NASA has already reported that 67P is melting much faster than it was last year, largely because the comet is drawing ever-closer to our Sun in a wide-but-spiraling orbit. It will soon grow too hot even for the Rosetta spacecraft to stand, and the primary stage of this historic mission will come to an end.

Around the peak of the perihelion, the comet reportedly burst outward with what can only be described as "jets of steam" breaking through the comet's surface of ice and dust. (Scroll to read on...)

(Photo : ESA/Rosetta/NAVCAM – CC BY-SA IGO 3.0) Comet 67P at the peak of perihelion. Light coming from the ever-closer Sun illuminates jets of steam and dust as the comet continues to shed more of its mass. Rosetta is still too close to 67P to see the resulting comet tail.

"Activity will remain high like this for many weeks, and we're certainly looking forward to seeing how many more jets and outburst events we catch in the act, as we have already witnessed in the last few weeks," Nicolas Altobelli, the acting Rosetta project scientist, said in a recent statement.

Rosetta's measurements suggest the comet is spewing up to 300 kg of water vapor - roughly the equivalent of two bathtubs - every second. For comparison, when Rosetta first approached 67P last year, near the halfway point between Jupiter and Mars, the comet was only 'sweating' about two cups of water a second.

The comet is also shedding quite a lot of dust - up to 2200 pounds (1000 kg) per second. Clouds of dust, rocks, and ice burning up in Earth's atmosphere are traditionally what cause meteor showers. However Rosetta doesn't have the luxury of an atmosphere to protect it.

"In recent days, we have been forced to move even further away from the comet," explained Sylvain Lodiot, the ESA's spacecraft operations manager. "We're currently at a distance of between 325 km and 340 km this week, in a region where Rosetta's startrackers can operate without being confused by excessive dust levels - without them working properly, Rosetta can't position itself in space." (Scroll to read on...)
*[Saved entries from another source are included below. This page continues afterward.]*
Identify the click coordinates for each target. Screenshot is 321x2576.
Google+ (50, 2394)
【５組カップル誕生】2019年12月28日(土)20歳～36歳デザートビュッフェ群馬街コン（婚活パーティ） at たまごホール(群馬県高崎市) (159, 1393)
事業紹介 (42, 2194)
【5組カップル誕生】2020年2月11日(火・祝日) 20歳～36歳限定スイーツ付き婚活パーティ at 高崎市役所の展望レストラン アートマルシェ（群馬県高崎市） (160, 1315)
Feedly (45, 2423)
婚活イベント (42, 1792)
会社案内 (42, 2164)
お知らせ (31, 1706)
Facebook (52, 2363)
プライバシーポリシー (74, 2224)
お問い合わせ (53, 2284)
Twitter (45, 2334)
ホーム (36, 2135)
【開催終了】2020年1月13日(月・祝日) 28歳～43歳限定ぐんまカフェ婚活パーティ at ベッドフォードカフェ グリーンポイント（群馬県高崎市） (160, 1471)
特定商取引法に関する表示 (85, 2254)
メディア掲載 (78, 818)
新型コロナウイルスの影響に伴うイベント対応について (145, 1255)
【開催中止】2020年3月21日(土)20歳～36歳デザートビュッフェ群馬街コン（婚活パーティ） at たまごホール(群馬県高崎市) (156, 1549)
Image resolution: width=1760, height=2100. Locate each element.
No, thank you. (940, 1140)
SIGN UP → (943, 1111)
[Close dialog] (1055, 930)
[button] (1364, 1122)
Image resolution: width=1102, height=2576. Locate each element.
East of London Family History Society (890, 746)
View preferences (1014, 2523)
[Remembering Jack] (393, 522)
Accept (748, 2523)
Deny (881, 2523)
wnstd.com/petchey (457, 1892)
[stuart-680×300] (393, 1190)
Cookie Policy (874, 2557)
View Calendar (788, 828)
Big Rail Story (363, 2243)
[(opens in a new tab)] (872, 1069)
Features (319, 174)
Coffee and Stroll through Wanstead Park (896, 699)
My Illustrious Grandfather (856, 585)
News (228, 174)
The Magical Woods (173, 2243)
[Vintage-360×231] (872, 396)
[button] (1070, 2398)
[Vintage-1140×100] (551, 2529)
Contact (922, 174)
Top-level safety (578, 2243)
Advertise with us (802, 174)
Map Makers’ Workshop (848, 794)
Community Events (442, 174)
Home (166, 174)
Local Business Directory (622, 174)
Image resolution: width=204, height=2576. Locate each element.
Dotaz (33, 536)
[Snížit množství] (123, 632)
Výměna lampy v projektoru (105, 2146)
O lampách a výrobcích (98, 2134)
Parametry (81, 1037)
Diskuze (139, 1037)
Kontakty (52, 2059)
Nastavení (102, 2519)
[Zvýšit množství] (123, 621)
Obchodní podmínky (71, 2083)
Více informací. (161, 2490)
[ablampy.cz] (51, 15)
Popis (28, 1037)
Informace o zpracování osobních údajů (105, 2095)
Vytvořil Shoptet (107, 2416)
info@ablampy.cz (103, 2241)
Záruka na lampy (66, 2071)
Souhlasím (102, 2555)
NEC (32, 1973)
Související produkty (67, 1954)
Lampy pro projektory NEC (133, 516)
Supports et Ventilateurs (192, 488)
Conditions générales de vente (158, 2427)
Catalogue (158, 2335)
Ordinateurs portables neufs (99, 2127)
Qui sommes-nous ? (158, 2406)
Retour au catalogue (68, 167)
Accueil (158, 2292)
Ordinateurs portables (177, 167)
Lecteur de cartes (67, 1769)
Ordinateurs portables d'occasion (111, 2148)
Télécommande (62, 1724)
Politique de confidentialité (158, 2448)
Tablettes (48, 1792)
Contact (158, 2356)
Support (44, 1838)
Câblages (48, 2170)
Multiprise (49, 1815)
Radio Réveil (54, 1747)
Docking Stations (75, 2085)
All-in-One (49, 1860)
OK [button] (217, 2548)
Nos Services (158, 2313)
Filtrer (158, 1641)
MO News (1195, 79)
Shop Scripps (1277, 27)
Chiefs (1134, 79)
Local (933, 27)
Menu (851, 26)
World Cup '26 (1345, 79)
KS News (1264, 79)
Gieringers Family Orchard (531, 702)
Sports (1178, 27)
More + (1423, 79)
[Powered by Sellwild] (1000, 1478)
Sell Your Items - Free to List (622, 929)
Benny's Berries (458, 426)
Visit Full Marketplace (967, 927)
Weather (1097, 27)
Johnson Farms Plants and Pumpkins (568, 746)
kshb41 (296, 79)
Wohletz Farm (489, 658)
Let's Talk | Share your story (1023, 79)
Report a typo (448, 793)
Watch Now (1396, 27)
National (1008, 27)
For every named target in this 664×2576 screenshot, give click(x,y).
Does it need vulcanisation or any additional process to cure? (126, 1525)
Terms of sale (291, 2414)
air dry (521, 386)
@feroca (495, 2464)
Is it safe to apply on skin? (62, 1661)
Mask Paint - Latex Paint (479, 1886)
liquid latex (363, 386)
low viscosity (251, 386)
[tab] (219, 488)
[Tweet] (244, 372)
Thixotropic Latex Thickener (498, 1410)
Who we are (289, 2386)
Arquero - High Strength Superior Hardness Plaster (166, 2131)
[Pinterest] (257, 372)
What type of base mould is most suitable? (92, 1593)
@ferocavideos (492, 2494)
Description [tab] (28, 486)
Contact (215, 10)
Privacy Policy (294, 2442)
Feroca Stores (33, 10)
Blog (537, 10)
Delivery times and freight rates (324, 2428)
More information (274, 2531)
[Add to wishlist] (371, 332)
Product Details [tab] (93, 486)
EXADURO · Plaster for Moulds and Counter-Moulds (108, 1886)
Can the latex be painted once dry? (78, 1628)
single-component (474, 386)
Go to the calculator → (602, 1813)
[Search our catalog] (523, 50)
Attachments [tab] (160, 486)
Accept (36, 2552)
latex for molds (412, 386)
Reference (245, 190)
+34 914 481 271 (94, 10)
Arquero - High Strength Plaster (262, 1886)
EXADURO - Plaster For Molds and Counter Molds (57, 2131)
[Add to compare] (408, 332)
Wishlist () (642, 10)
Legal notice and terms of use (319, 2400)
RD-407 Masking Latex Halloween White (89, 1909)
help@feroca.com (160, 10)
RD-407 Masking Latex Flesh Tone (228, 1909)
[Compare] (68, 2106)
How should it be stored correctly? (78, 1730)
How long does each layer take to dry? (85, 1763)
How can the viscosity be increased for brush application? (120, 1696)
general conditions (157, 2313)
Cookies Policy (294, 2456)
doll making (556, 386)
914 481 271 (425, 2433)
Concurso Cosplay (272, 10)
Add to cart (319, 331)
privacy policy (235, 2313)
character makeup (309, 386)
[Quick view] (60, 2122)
(Photo : Gemini Observatory/AURA) Comet 67P as seen from Earth. For several months between the end of 2014 and the spring of 2015, the comet was too close to the Sun on the sky to be observed. Once again in view, it became clear that the comet's tail grew - a sign that 67P was shedding more material as it approached the perihelion.

The comet's surface has also seen some impressive temperature spikes, reaching up to a few tens of degrees above absolute zero. That's a stunning revelation, as initial Rosetta analyses had shown 67P at a chilly -70 degrees Celsius.

"We aim to go back in much closer again after the activity subsides and make a survey of how the comet has changed," Altobelli added.

The hope, he explained, is to make use of both Rosetta's long-range observations and data from Philae, the wayward lander that is currently hiding in a dark cranny on 67P. With limited sunlight reaching the solar-powered robot, the fate of its mission has been in question ever since its historic landing last Nov.

"We continue to hope that Philae will be able to resume its scientific operations on the surface and give us a detailed look at changes which may be occurring immediately surrounding its landing site," Altobelli said.

"It's exciting to reach the milestone of perihelion," added mission manager Patrick Martin, "and we look forward to seeing how this amazing comet behaves as we move away from the Sun with it over the coming year."